In February 2022, the state board of education announced it would allocate $2 million in COVID-19-related funding to launch affinity groups throughout the state — including in southwestern Illinois based at East St. Louis 189 — to help recruit and retain teachers of color by providing them with space to discuss issues they face locally and make recommendations for how to address them.
Morales co-facilitated the first iteration of one of the East St. Louis affinity groups during the 2022-23 school year for Black, Latinx and special education teachers.
“Educators are each other’s greatest asset,” she said. “Oftentimes when educators feel that they are alone in their working environments, that can also deter them from either staying in their own individual school or larger district or in the profession overall.”
She said one of the goals of the affinity groups is to provide safe spaces for people to network, discuss the challenges they are experiencing in their department, school, district or region, and then figure out ways to combat those issues to retain teachers of color and bring more into the fold.

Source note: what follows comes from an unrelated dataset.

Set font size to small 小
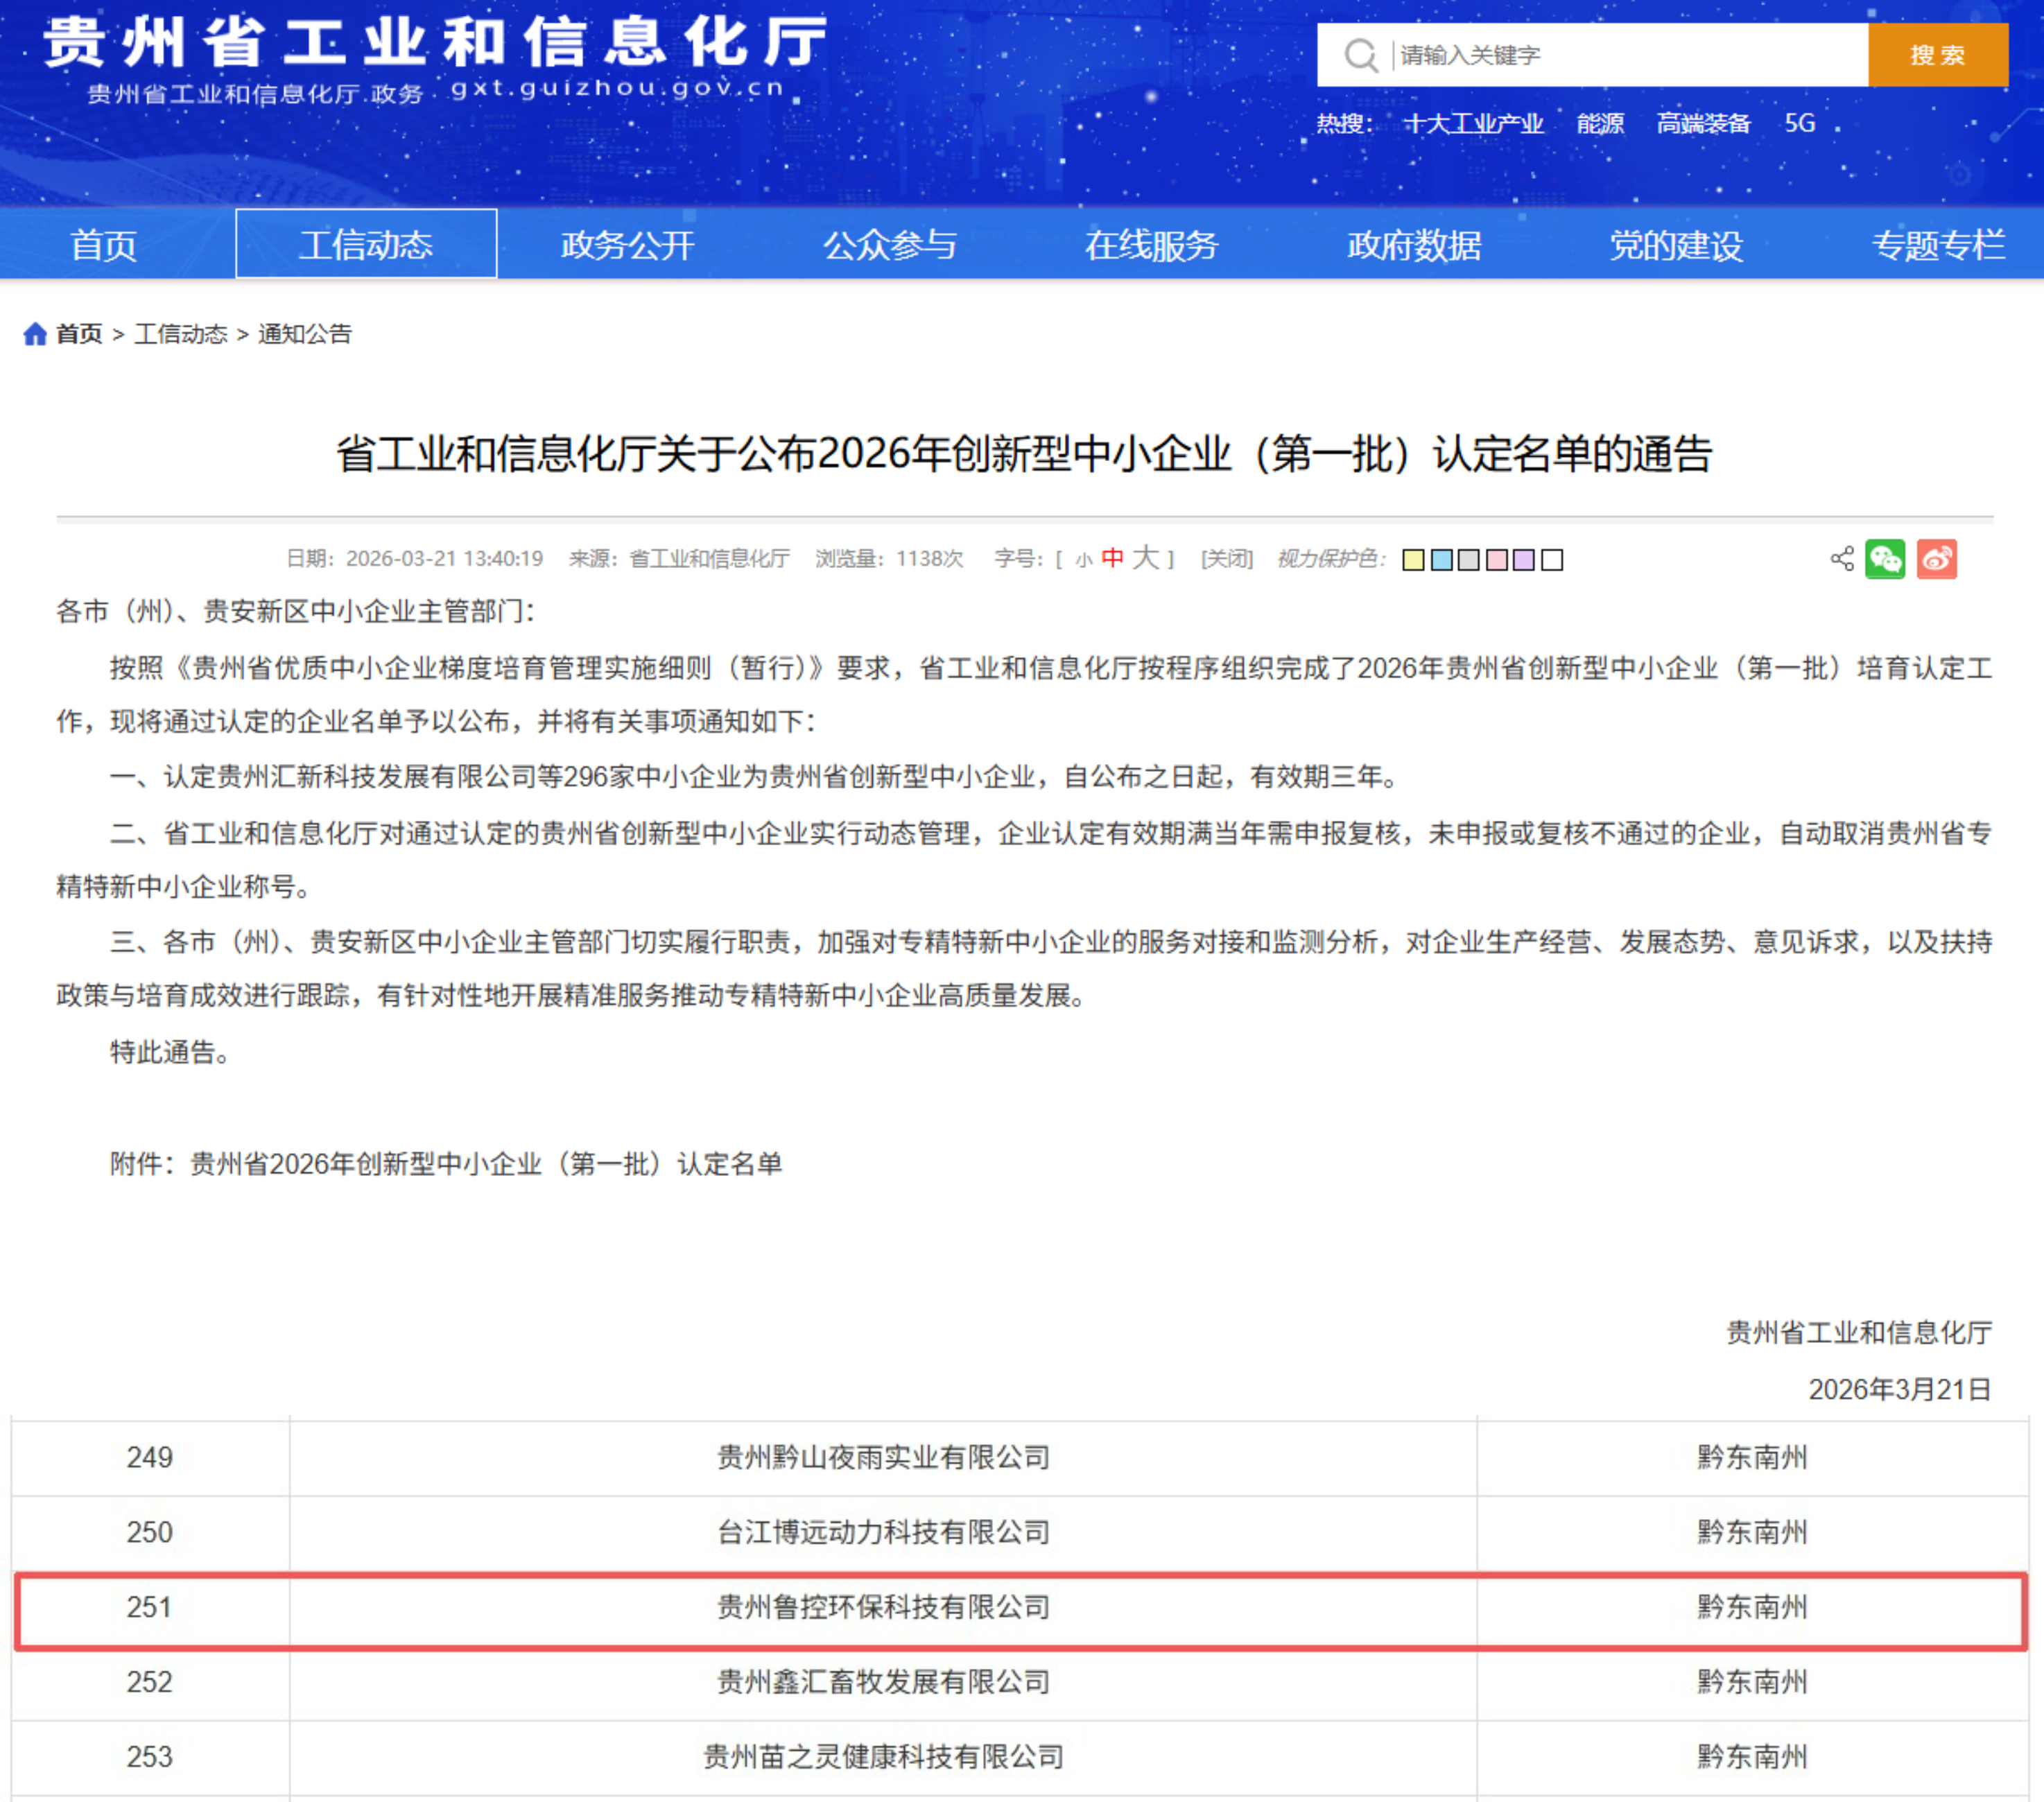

For example, the affinity group she led last year conducted a study in several metro-east districts. It found that burnout was a huge issue for teachers of color and that many teachers of color experienced microaggressions and hostile work environments as a result of their identities, deterring them from staying.
“Teacher wellness specifically for teachers of color is imperative if we want to take care of who they are so that they can continue caring for our most precious assets, which are our children,” Morales said.
The group presented the study’s findings to District 189 alongside recommendations related to teacher wellness and a district-run affinity group if the state board’s program doesn’t continue.
A second iteration of the affinity groups is currently underway, but state funding concludes at the end of this school year. Many who have been witness to the impact of the affinity groups are pushing for the state board to extend funding for additional years, Morales said.
Some teacher preparation programs have similar spaces.
Williams said SIUE’s School of Education, Health and Human Behavior has Project TEAM — Transformative Education Achievement Model — as a support system for students of color in the school. This model began at Indiana University in 1996 to increase the number of students of color who enter teacher preparation programs and become licensed teachers in the state.
Project TEAM at SIUE provides a space for students of color to critically reflect as well as professional development and peered tutoring to help them navigate the teaching program and profession.
“It’s a safe haven for them,” Williams said.
The concept of “grow-your-own” initiatives have proliferated across the country in recent decades and many Metro East districts like East St. Louis 189, Collinsville 10, Bethalto 8, Sparta 140 and more have implemented them. These programs are often partnerships between universities and high schools designed to get students into the educator pipeline to address both the teacher shortage and diversity.
Kelly Smits is a reporter with the Belleville News-Democrat, a news partner of St. Louis Public Radio.